В общем, выбор у Вики был действительно непростой. Сандалетин или Джонни Депп. Убийство двух мажорных пожирателей лобстеров, которым озадачил Следственный комитет, казалось по сравнению с этим сущим пустяком.
- Слушай, а ведь это мысль,- вдруг воскликнула она.- Смартфон! Занятый работающий человек ведёт свои дела по телефону!
- Ты перескочила,- я обратил её внимание на своё присутствие.- Я не зеркало. Как связаны плагиат и смартфон?

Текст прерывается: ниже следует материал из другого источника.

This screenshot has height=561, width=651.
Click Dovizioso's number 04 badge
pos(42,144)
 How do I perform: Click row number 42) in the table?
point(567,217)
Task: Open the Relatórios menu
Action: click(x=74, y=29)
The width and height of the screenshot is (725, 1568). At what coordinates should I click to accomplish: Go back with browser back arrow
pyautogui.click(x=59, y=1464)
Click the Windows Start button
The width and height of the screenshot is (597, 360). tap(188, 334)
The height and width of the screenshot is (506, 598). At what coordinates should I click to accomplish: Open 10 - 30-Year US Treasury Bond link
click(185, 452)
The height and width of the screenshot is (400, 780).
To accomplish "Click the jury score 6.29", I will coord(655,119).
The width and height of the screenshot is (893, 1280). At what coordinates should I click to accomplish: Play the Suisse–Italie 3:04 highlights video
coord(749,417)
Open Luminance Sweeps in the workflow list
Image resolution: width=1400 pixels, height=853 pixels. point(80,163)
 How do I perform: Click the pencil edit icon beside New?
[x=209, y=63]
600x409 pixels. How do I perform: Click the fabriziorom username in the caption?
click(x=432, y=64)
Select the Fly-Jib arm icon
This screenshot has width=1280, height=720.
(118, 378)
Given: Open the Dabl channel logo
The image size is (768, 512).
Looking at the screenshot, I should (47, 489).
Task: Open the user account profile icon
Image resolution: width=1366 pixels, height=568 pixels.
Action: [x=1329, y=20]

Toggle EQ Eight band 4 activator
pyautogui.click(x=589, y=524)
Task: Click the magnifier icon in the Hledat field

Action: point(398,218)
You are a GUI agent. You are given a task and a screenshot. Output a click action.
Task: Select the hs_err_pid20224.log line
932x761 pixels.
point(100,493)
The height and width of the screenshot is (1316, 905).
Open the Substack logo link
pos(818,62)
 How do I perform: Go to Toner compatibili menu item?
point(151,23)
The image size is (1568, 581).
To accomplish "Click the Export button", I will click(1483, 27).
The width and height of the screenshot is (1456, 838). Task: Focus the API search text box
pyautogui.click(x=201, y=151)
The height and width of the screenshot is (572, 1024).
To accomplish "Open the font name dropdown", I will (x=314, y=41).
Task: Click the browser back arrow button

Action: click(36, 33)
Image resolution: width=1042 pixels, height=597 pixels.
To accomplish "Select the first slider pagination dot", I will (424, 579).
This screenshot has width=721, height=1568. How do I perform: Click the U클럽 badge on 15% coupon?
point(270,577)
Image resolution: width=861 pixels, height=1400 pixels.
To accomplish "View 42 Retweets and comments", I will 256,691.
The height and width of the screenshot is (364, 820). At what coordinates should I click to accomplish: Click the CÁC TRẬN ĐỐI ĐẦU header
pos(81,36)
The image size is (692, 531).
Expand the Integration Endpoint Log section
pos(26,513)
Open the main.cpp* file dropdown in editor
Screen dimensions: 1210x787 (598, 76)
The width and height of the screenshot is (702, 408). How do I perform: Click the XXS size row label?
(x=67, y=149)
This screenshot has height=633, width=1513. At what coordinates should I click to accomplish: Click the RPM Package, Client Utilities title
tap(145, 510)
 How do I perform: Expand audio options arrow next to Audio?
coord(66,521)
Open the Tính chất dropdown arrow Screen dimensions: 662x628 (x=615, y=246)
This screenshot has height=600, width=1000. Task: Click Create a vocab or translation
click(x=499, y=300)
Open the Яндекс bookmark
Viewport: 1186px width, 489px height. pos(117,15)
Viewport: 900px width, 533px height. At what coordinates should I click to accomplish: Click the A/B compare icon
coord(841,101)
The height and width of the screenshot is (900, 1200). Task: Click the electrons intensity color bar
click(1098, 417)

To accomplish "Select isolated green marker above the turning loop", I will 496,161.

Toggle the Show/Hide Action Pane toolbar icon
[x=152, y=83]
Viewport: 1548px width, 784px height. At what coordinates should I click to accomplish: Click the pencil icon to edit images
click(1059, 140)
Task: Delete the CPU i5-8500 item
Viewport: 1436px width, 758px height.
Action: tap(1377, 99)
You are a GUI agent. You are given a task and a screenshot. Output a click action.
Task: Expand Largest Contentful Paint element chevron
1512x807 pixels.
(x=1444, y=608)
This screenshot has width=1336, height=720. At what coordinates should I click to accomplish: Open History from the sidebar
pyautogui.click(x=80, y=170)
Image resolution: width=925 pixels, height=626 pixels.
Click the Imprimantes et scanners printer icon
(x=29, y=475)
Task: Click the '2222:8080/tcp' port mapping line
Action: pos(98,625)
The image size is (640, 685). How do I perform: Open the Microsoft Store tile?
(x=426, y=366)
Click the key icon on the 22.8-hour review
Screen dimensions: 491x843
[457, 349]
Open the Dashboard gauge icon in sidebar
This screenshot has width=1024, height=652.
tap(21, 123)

- Никак не связаны, не тормози,- брякнула она, закружилась по комнате, как будто чего‑то искала, и приземлилась в кресле.- Ты видел у Орлова смартфон?
- Ну?!
- Сын профессора Романихина тоже пользовался сотовым телефоном, он же целыми днями был на работе. Он менеджер в торговой фирме, наверняка много ездит по городу, к тому же в таких фирмах обычно установлено ограничение на выход в соцсети. Поэтому он заходил с телефона, отсюда и краткость комментариев, и репосты со стены жены. Так что, судя по всему, это соглашательная речевая стратегия, а не молчаливое потакательство.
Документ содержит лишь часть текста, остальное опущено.